Brown: "We have the lowest levels of debt of any of the major countries."
Coffee House: Really? The Maastricht-definition debt (ie, standardised) collated by the OECD puts Britain’s debt/GDP ratio at 47% for this year. Netherlands (43%) Sweden (35%), Finland (34%) Spain (34%) Ireland (28%). Outside Europe: Canada (22%) Australia (6.7% surplus).
Gordon Brown's Sky interview, where he blamed investment bank's off-balance-sheet liabilities for the credit crunch, was an unconsciously revealing moment. What is the trillion pounds of debt in PFI contracts and unfunded state pensions if not Gordon's very own off-balance-sheet liability? Gordon and Ed Balls designed the world's biggest off-balance-sheet structure ... it will have to be paid down by generations to come. Brown's legacy will be that British children, and their children also, will be paying off Gordon's debt bubble.A bit more on this from Martin Bright (political editor, New Statesman) in March 2008:
Then there is the looming shadow of the government's Private Finance Initiative schemes, which were designed specifically to keep borrowing off the Treasury's balance sheet. These projects, which use private funding for large public projects such as schools and hospitals, will soon be included as part of the national debt to bring Britain in line with International Financial Reporting Standards. At the same time, liabilities from public sector pension schemes, which have been badly hit by the international credit crunch, will also contribute to the growing debt.
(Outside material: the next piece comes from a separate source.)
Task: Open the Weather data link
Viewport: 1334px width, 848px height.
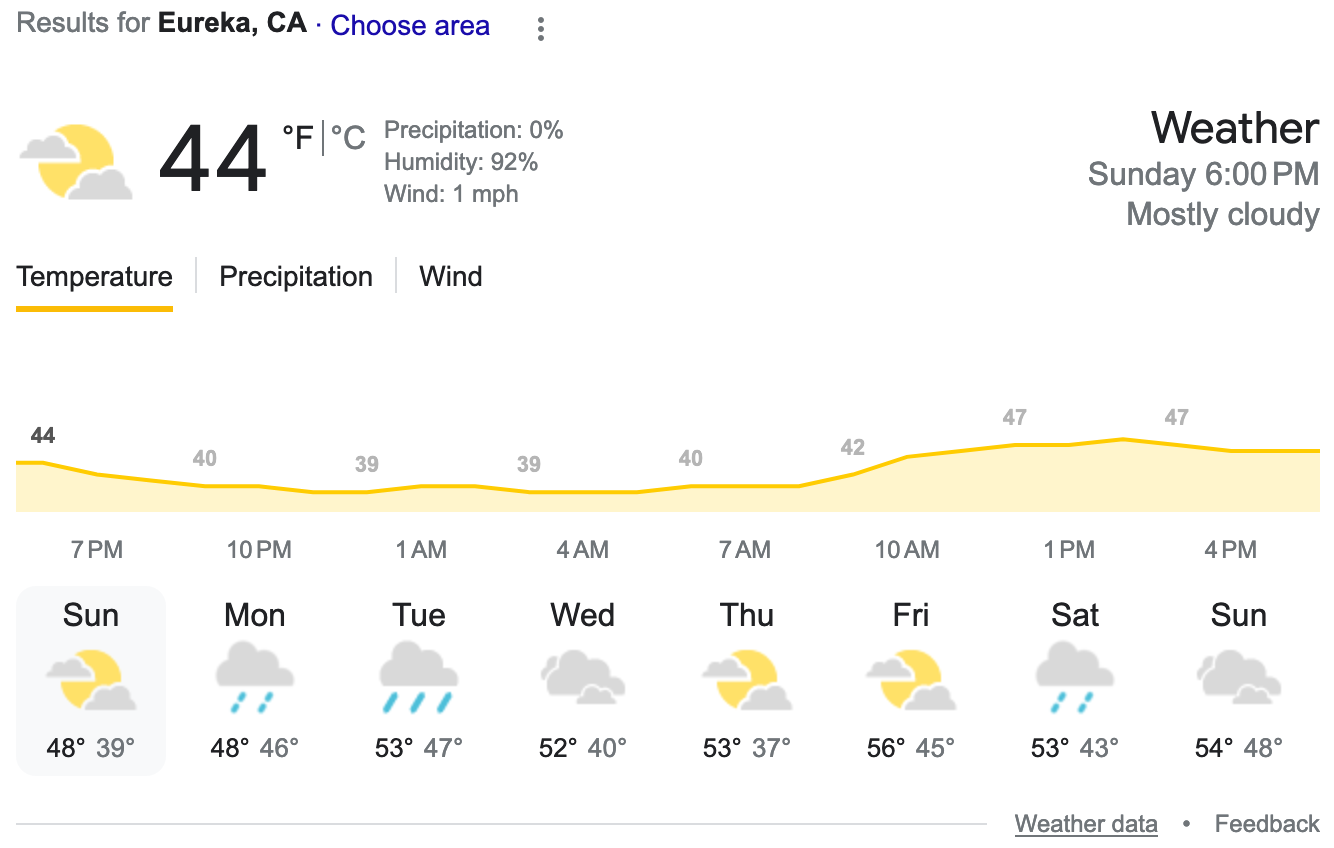Action: (1086, 824)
Some estimates suggest that the combined liabilities of pension and PFI schemes would bring the proportion of debt to 100 per cent of GDP.
What really matters is the attitude of global financial institutions to such profligacy, and investors' preparedness to put their money into new projects. In the new period of economic uncertainty, the British public would certainly begin to notice if plans for a shiny new hospital or school were put on ice. Already concerns have been raised about the slow progress of the government's PFI-funded Building Schools for the Future programme.
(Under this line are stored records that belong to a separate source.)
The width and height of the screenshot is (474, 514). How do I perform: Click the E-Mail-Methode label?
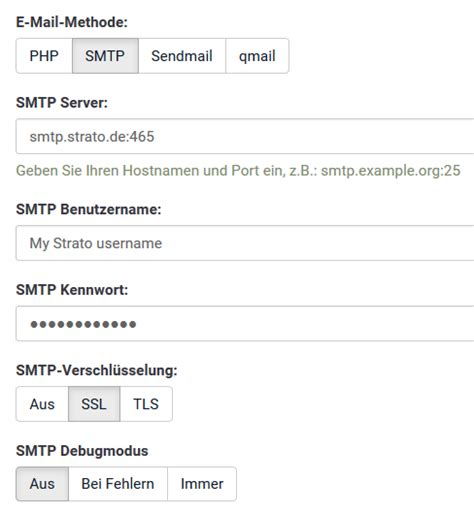72,22
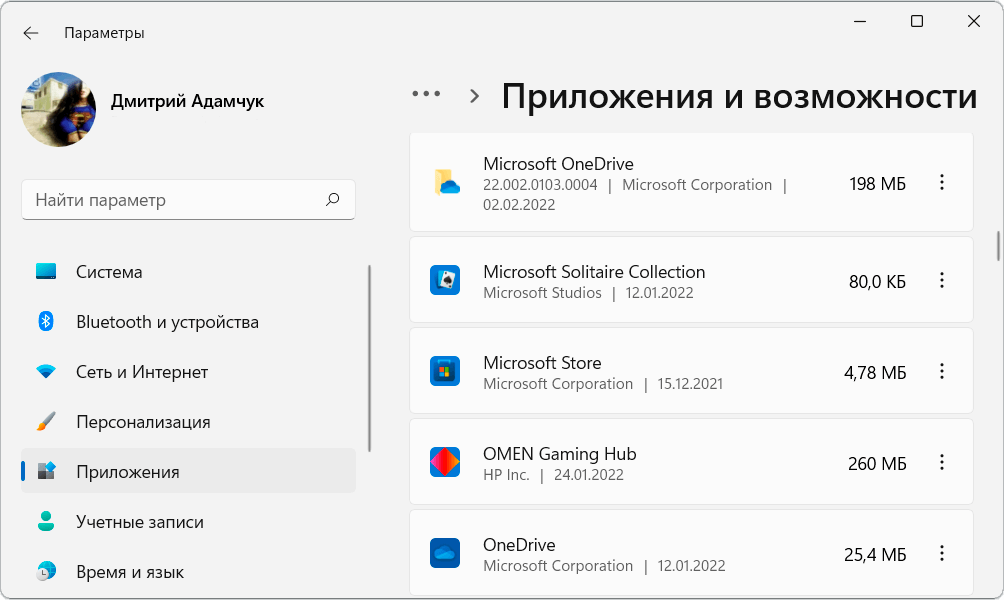Open more options for Microsoft OneDrive
This screenshot has width=1004, height=600.
[x=941, y=182]
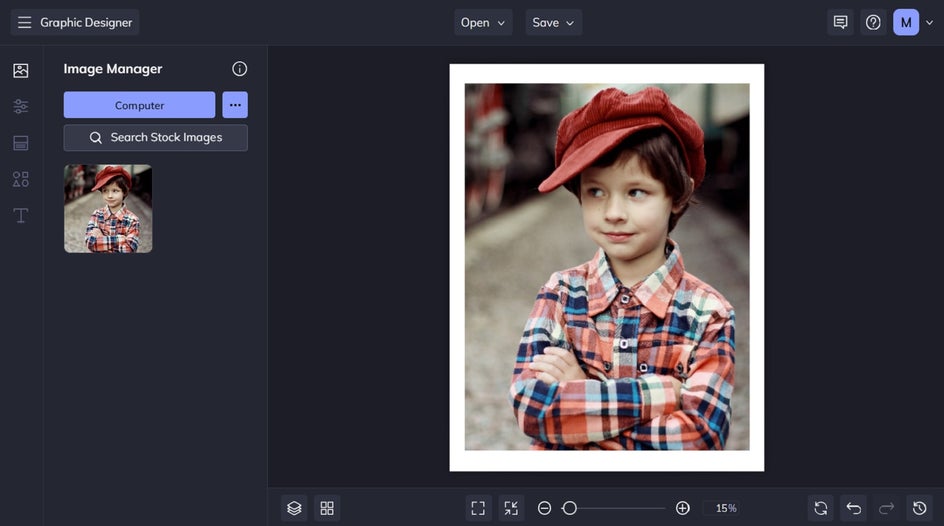Open the Customize sliders panel icon
The height and width of the screenshot is (526, 944).
tap(21, 106)
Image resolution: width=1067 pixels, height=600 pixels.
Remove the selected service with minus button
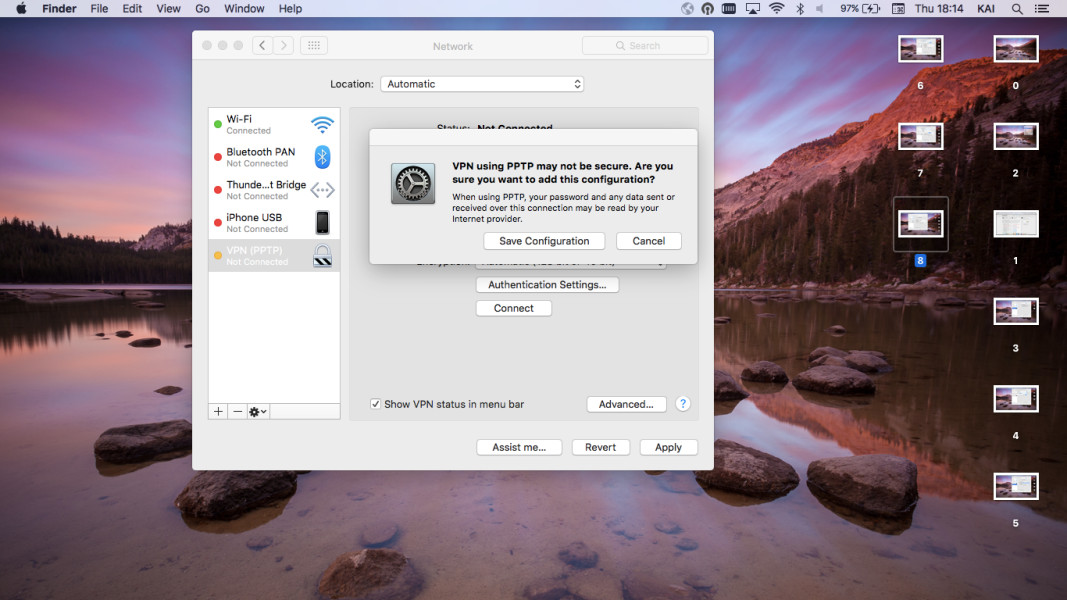point(237,411)

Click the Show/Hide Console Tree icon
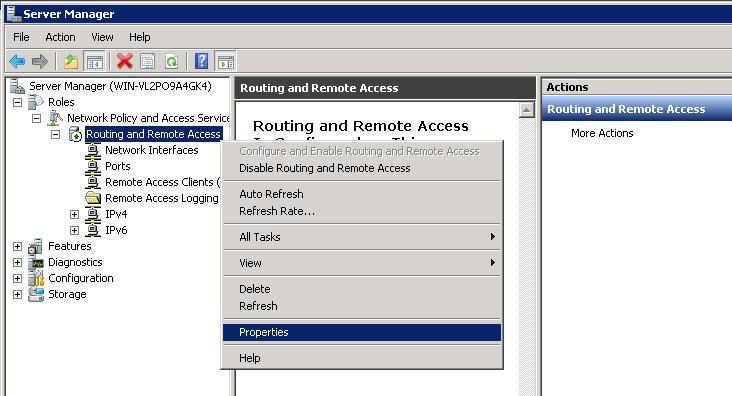(x=94, y=61)

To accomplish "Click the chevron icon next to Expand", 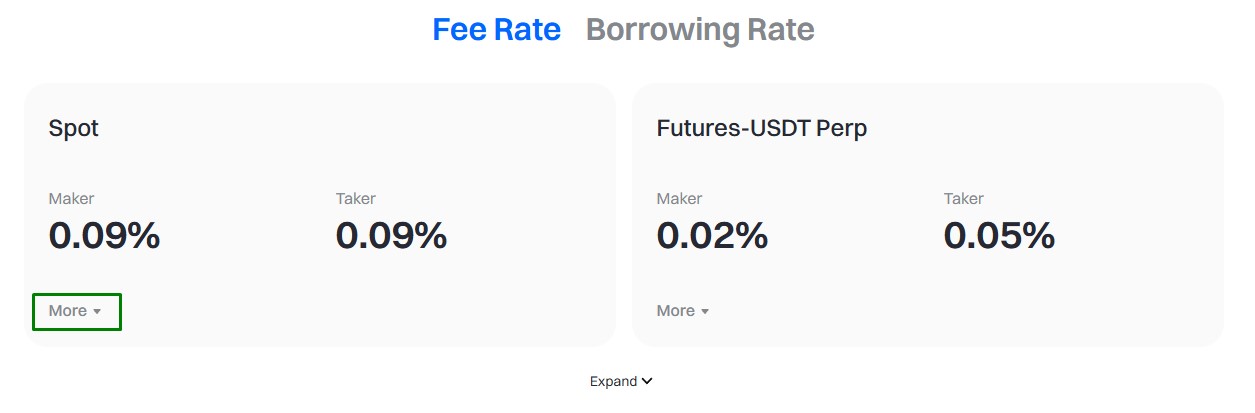I will coord(647,381).
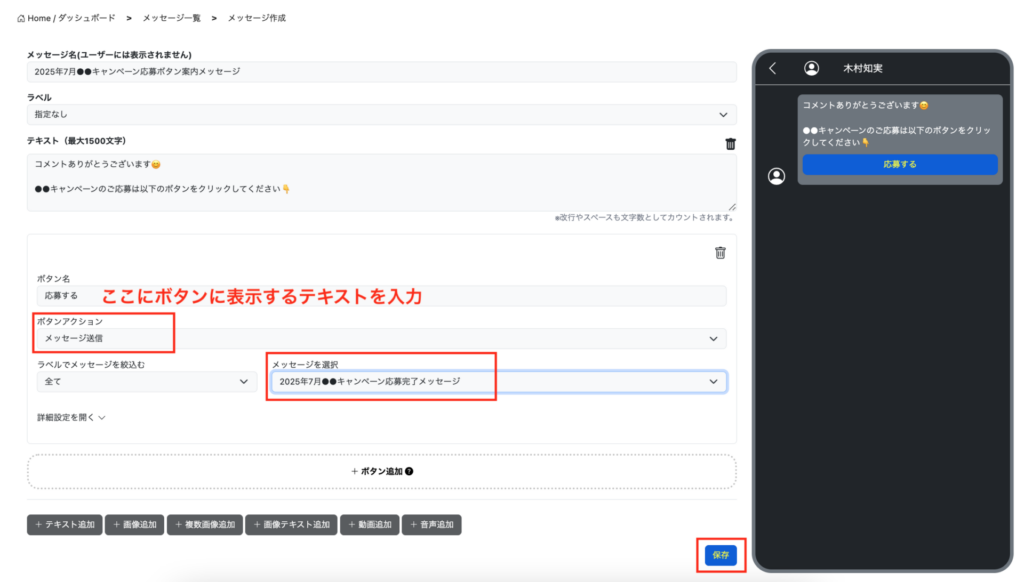
Task: Click the ＋ テキスト追加 button
Action: (64, 525)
The real issue is that we don't know the full consequences of the slowdown for the public purse. New Labour has never been here before. A recent article by Paul Gosling in Public Finance magazine put it succinctly: "Underlying everything is a fog of uncertainty. The use of 'financial engineering' and the complex hedging of financial risk means there is very real confusion about exactly who has lost what from the sub-prime crisis - and that is affecting almost everything on the world's financial markets."